───── Records for this task

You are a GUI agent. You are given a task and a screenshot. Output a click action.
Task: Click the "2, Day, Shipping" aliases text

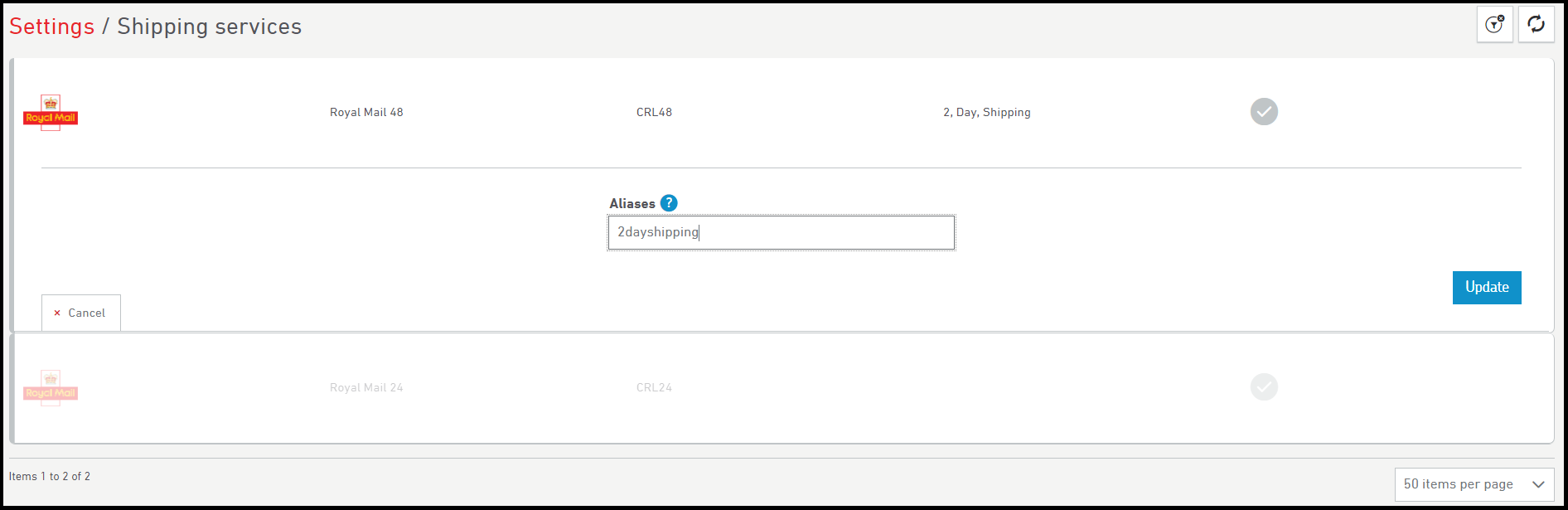(x=986, y=113)
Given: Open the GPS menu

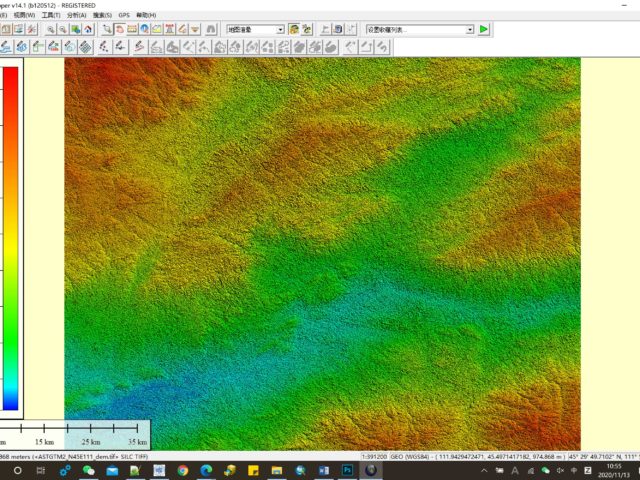Looking at the screenshot, I should click(124, 15).
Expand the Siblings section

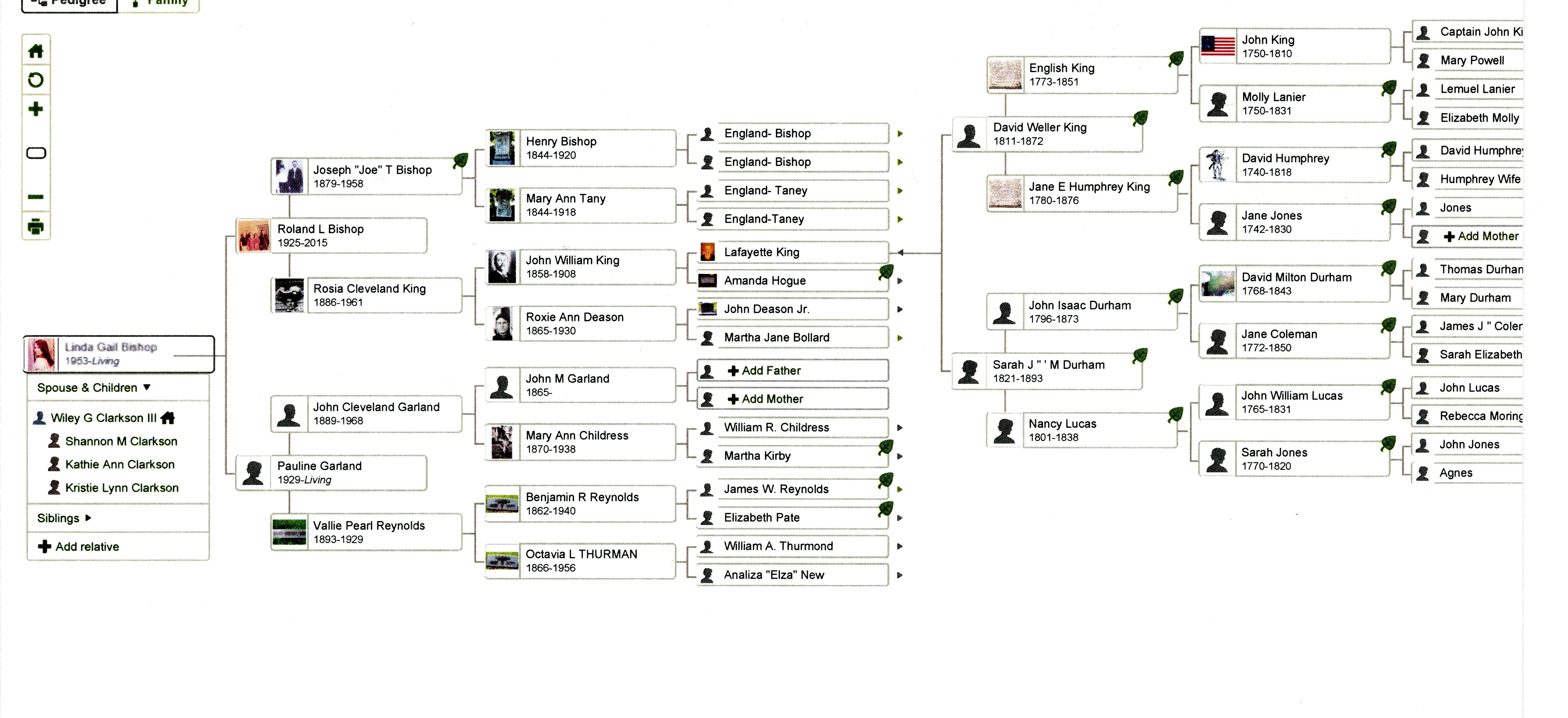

──────────

**Prompt:** All preceding records should be duplicated verbatim, images excepted.

**Task output:**
You are a GUI agent. You are given a task and a screenshot. Output a click action.
Task: Click the "2, Day, Shipping" aliases text

(x=986, y=113)
Given: Open the GPS menu

Looking at the screenshot, I should click(124, 15).
Expand the Siblings section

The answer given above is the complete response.